Melancholia (2011) review

The end of the world.

Assuming that every artist is compelled to his art, one must ask what this need is, this idea, opinion or feeling, which makes an artist be that artist and no one else. Lars Von Trier’s need revolves around this idea: one cannot be neutral with regard to people. The option of not caring, simply looking away, refraining or retiring from the ethico-political sphere is simply not possible for him: he forces you to look, you must look, and once you look at it, you'll feel them (i.e., humans) in your gut, and you cannot easily do away with whatever goes on in the gut-level. Once you're in, you must take sides, neutrality or withdrawal from the world is no longer an option and whichever choice you make regarding the world is bound to become a universal choice. Lars Von Trier is an universalist and his road to it is either absolute optimism or absolute pessimism: the latter in Dogville (2003), the former in Melancholia (2011). In Dogville the universalist choice is brutal and revengeful–– but only after great expectations are deposited on people, that is, only after an entirely optimistic approach does he arrive at some kind of Hobbesian pessimism. In Melancholia the universalist choice is compassionate and redeeming–– caring, or love, becomes possible as a dimension of life only after he fully embraces pessimism. 

Let us examine this in Melancholia. The film is a cultural imperative, that is, it must be watched even if to be hated. The end of the world has been a rather blithely topic of conversation in culture for the past 25 years or so; Lars Von Trier’s film is the first serious consideration of it by a master of cinema since Kubrick’s Dr. Strangelove. Now, the first thing to be understood, and that is perhaps rather implicit in the film, is that it is profoundly Christian. This, as a matter of fact, is not a sign of finesse–– our culture, indeed, is prodigious in producing stories such as the one in Melancholia, soaking of Christian sorrows, without their authors even realizing what forces were behind them. And without this realization, which I think is the case with Lars Von Trier here, comes a certain note of affectation, the haughtiness of an artist who’s sure to have found some deep and sublime grotto––– at his own backyard!...

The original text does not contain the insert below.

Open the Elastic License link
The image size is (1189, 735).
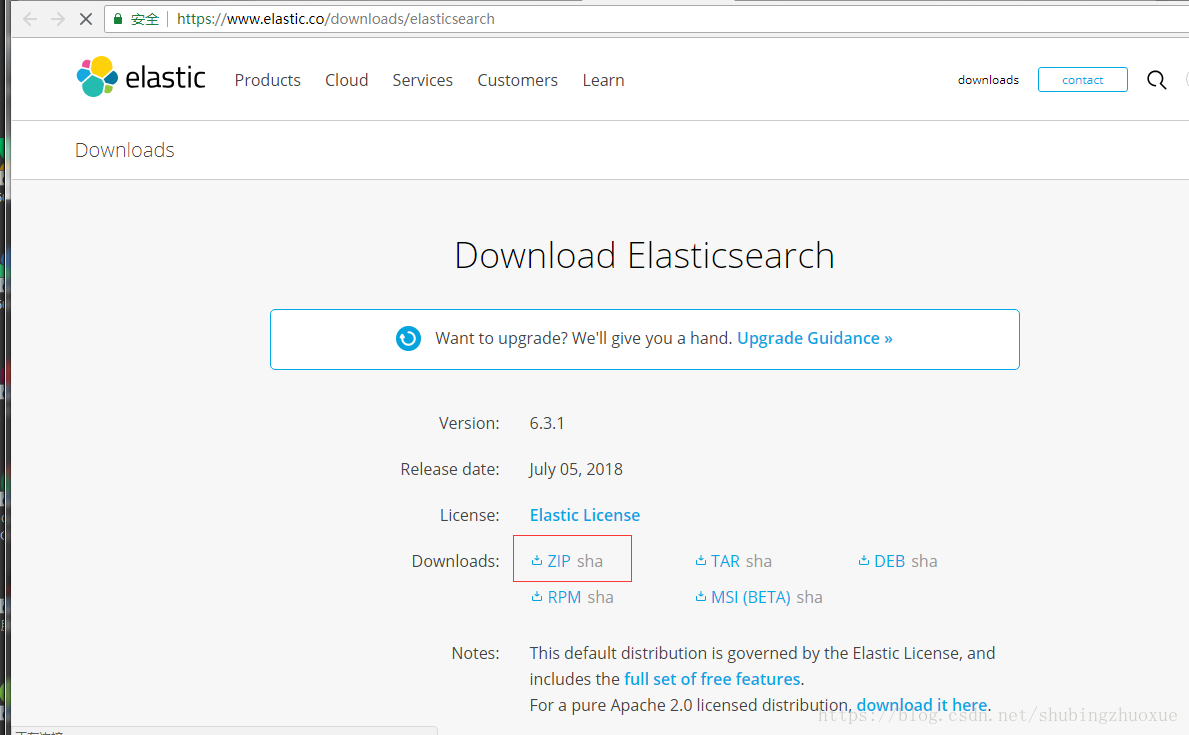(584, 515)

No, Melancholia is not some sublime grotto; nor is it a resounding ocean, or a profuse river: it is, rather, a pond, so disposed as to distort the sight–– an optical illusion. Besides the inspired images – it is a work of vision – just a few minutes of reflection suffice to exhaust the film’s possibilities. The film, then, becomes a masterpiece for two reasons: first, what it is not (namely, for its inversion of the ordinary Hollywood apocalyptical blockbuster); second, for what the film indicates it could be, without ever escaping its own limitations. A shallow pond which is magnificent precisely for not being a resounding ocean, and for tricking our eyes towards real illusions. 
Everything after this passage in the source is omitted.